Each line of the data should be transcribed exactly as given.

Data excerpts.
Segment Open

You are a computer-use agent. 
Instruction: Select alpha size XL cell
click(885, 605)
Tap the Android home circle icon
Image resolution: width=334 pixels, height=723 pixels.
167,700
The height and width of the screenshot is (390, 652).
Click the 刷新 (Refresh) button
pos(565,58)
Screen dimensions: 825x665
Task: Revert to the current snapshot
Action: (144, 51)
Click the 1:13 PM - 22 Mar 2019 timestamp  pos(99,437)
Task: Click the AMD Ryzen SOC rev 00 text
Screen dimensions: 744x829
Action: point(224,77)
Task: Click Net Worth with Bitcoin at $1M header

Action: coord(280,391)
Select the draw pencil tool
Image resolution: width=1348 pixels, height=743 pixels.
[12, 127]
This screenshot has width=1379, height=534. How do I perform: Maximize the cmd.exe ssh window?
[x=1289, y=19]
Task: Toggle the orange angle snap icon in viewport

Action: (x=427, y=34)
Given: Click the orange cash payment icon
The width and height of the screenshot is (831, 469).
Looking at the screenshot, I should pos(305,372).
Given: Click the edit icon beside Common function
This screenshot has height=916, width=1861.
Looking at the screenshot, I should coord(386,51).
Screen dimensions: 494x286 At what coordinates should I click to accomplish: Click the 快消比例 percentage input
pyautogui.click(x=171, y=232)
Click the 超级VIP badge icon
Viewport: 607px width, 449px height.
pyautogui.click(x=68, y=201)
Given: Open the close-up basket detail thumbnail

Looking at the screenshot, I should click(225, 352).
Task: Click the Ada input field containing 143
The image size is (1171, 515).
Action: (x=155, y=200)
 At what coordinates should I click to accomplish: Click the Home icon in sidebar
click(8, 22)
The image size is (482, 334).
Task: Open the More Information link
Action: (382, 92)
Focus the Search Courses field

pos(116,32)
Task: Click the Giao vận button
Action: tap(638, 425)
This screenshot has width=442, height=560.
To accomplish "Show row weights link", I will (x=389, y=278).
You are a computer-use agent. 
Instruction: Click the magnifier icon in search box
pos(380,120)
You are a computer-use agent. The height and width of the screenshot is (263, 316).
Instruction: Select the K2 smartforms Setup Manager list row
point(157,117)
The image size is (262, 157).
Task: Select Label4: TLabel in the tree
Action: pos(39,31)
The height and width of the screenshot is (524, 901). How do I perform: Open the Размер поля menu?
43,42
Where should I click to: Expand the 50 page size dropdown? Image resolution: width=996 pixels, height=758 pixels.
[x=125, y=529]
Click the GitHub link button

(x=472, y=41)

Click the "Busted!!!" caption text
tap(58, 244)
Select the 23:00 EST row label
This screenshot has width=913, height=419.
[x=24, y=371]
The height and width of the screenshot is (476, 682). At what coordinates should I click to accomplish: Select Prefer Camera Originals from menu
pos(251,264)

Segment Closed

Answer box.
You are a computer-use agent. 
Instruction: Select alpha size XL cell
click(885, 605)
Tap the Android home circle icon
Image resolution: width=334 pixels, height=723 pixels.
167,700
The height and width of the screenshot is (390, 652).
Click the 刷新 (Refresh) button
pos(565,58)
Screen dimensions: 825x665
Task: Revert to the current snapshot
Action: (144, 51)
Click the 1:13 PM - 22 Mar 2019 timestamp  pos(99,437)
Task: Click the AMD Ryzen SOC rev 00 text
Screen dimensions: 744x829
Action: point(224,77)
Task: Click Net Worth with Bitcoin at $1M header

Action: coord(280,391)
Select the draw pencil tool
Image resolution: width=1348 pixels, height=743 pixels.
[12, 127]
This screenshot has width=1379, height=534. How do I perform: Maximize the cmd.exe ssh window?
[x=1289, y=19]
Task: Toggle the orange angle snap icon in viewport

Action: (x=427, y=34)
Given: Click the orange cash payment icon
The width and height of the screenshot is (831, 469).
Looking at the screenshot, I should pos(305,372).
Given: Click the edit icon beside Common function
This screenshot has height=916, width=1861.
Looking at the screenshot, I should coord(386,51).
Screen dimensions: 494x286 At what coordinates should I click to accomplish: Click the 快消比例 percentage input
pyautogui.click(x=171, y=232)
Click the 超级VIP badge icon
Viewport: 607px width, 449px height.
pyautogui.click(x=68, y=201)
Given: Open the close-up basket detail thumbnail

Looking at the screenshot, I should click(225, 352).
Task: Click the Ada input field containing 143
The image size is (1171, 515).
Action: (x=155, y=200)
 At what coordinates should I click to accomplish: Click the Home icon in sidebar
click(8, 22)
The image size is (482, 334).
Task: Open the More Information link
Action: (382, 92)
Focus the Search Courses field

pos(116,32)
Task: Click the Giao vận button
Action: tap(638, 425)
This screenshot has width=442, height=560.
To accomplish "Show row weights link", I will (x=389, y=278).
You are a computer-use agent. 
Instruction: Click the magnifier icon in search box
pos(380,120)
You are a computer-use agent. The height and width of the screenshot is (263, 316).
Instruction: Select the K2 smartforms Setup Manager list row
point(157,117)
The image size is (262, 157).
Task: Select Label4: TLabel in the tree
Action: pos(39,31)
The height and width of the screenshot is (524, 901). How do I perform: Open the Размер поля menu?
43,42
Where should I click to: Expand the 50 page size dropdown? Image resolution: width=996 pixels, height=758 pixels.
[x=125, y=529]
Click the GitHub link button

(x=472, y=41)

Click the "Busted!!!" caption text
tap(58, 244)
Select the 23:00 EST row label
This screenshot has width=913, height=419.
[x=24, y=371]
The height and width of the screenshot is (476, 682). At what coordinates should I click to accomplish: Select Prefer Camera Originals from menu
pos(251,264)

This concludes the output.